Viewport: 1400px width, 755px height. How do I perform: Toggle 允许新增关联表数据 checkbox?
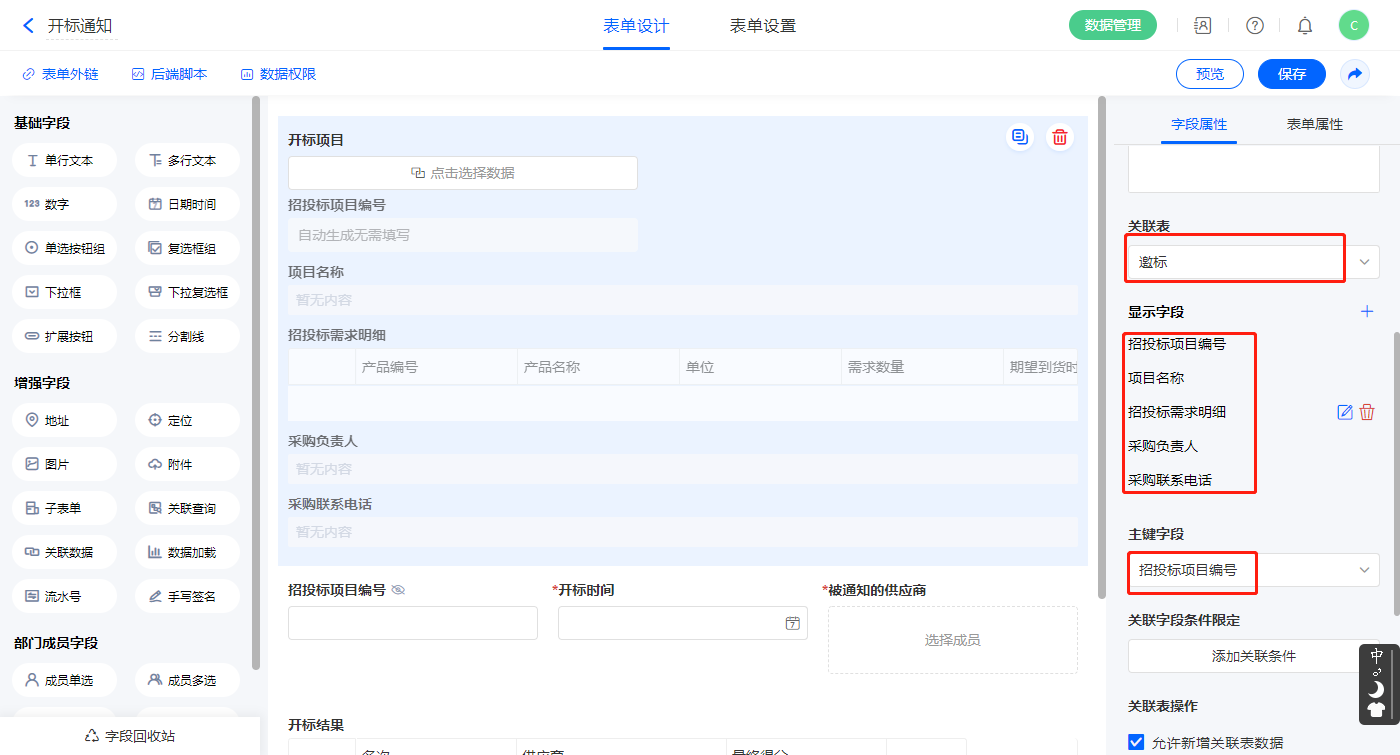click(1136, 742)
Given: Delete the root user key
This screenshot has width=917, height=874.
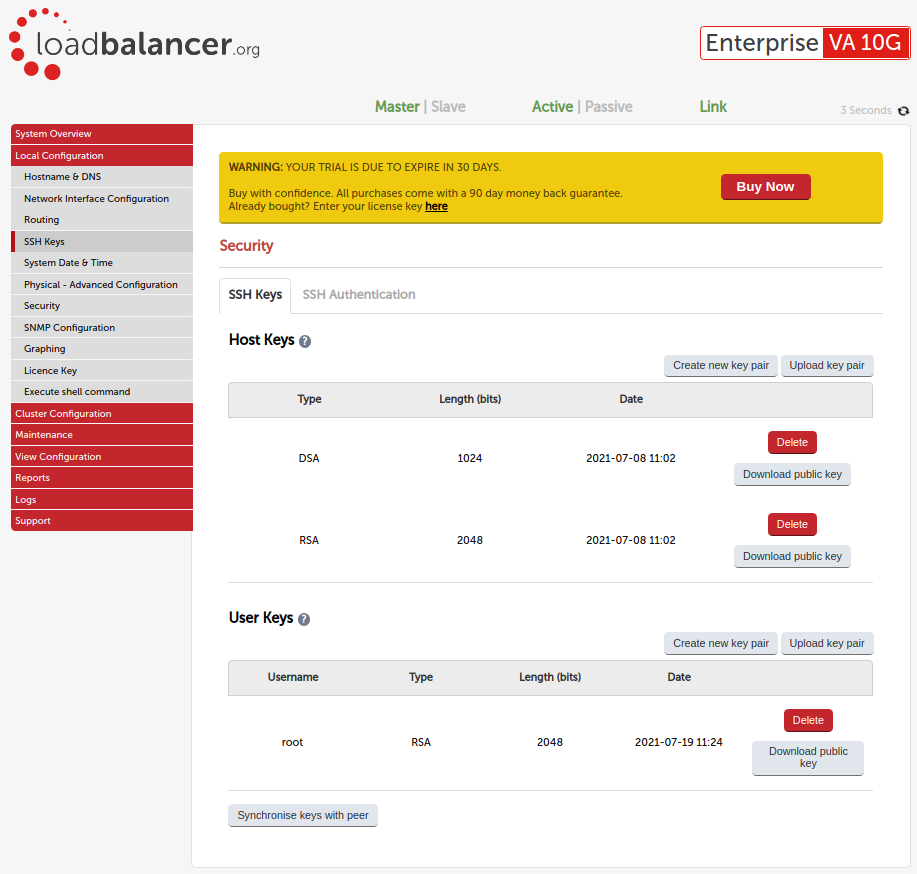Looking at the screenshot, I should pos(808,720).
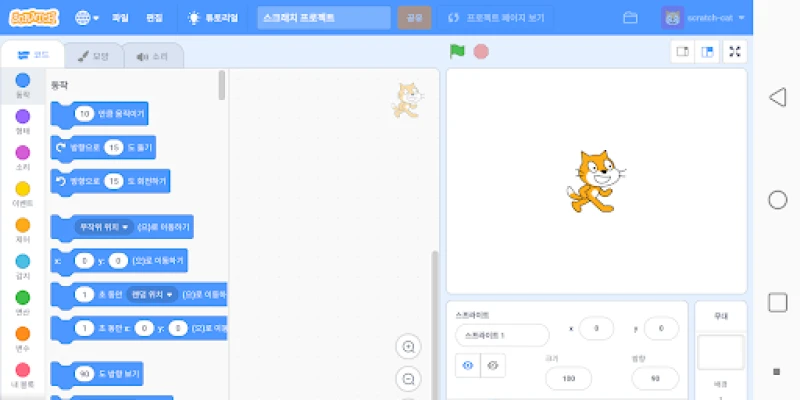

**Exercise:**
Print the listing again exactly, please. Keep the pictures out of it.

**Task output:**
Viewport: 1400px width, 755px height. How do I perform: Toggle 允许新增关联表数据 checkbox?
click(1136, 742)
Given: Delete the root user key
This screenshot has width=917, height=874.
Looking at the screenshot, I should pos(808,720).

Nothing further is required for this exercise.